Dante s'arrête : il s'inquiète des difficultés et des périls du voyage entrepris. « Pour dissiper tes craintes, lui dit Virgile, apprends qu'on s'intéresse à toi dans le Ciel. Une vierge sainte, ange de sensibilité et de clémence, voyant ton égarement, t'a recommandé à Lucie; Lucie, à son tour, s'est adressée à Béatrix, qui elle-même est venue me trouver dans les Limbes pour me prier de courir à ton secours. » Dante, rassuré, se remet en route avec plus d'ardeur sur les pas de son guide.

 


Chant 02

Le soleil déclinait, l'air se faisait plus sombre,
Et parmi les vivants lentement avec l'ombre
Le repos descendait; seul de tous les humains

Moi je ceignais mes reins et j'armais mon courage
Pour les émotions et les maux du voyage
Que font revivre ici mes souvenirs certains.

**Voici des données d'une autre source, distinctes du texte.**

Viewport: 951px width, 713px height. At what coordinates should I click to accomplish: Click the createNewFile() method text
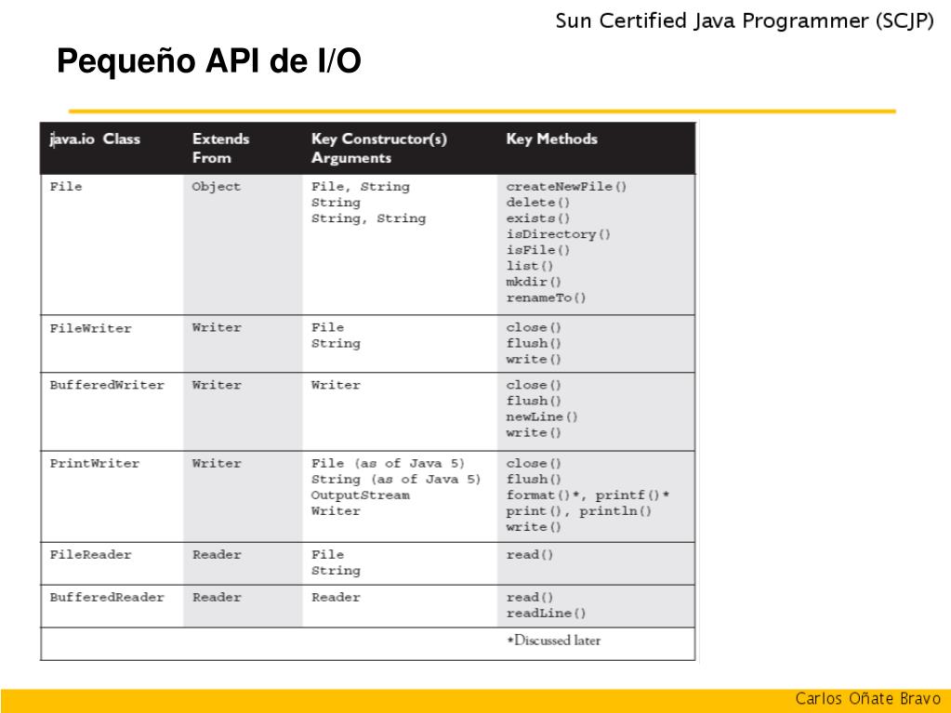coord(566,186)
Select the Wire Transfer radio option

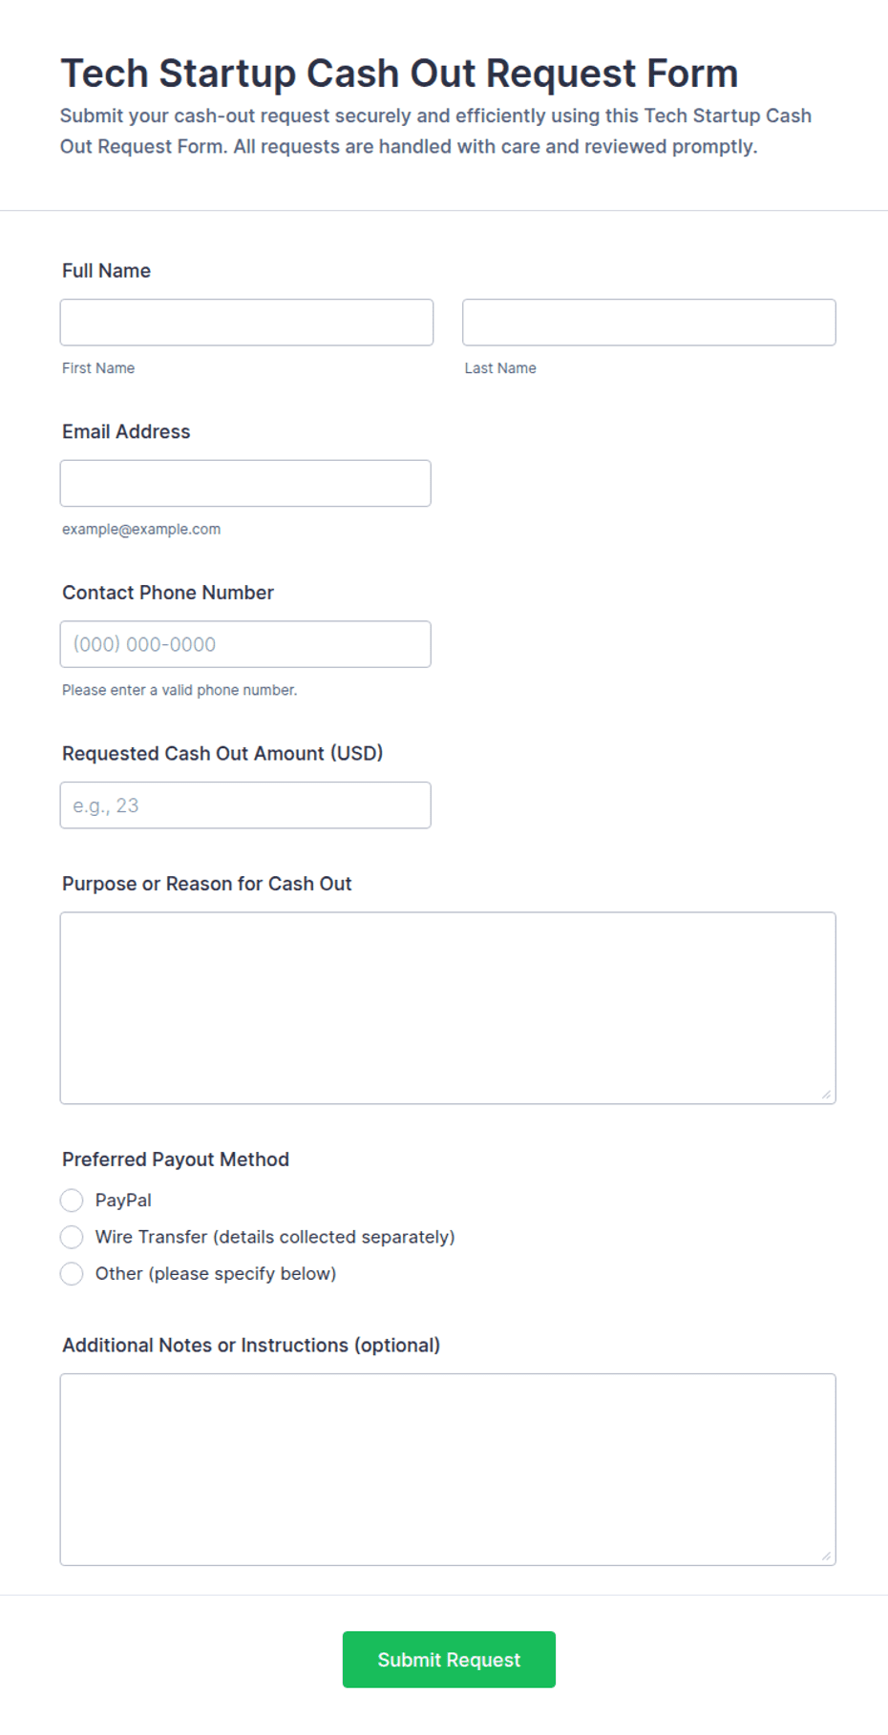click(72, 1238)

Muse, souffle divin, prêtez-moi vos miracles !
O mon esprit, et toi, qui redis ces spectacles,
C'est là qu'en son éclat paraîtra ta grandeur !

Je parlai le premier : « Poète, mon cher guide,
Avant de m'engager dans l'abîme perfide,
Vois si tu n'as pas trop présumé de mon cœur !

Tu nous dis dans tes chants que le pieux Énée,
Quand la mort n'avait pas tranché sa destinée,
Descendit, corps charnel, dans l'immortalité.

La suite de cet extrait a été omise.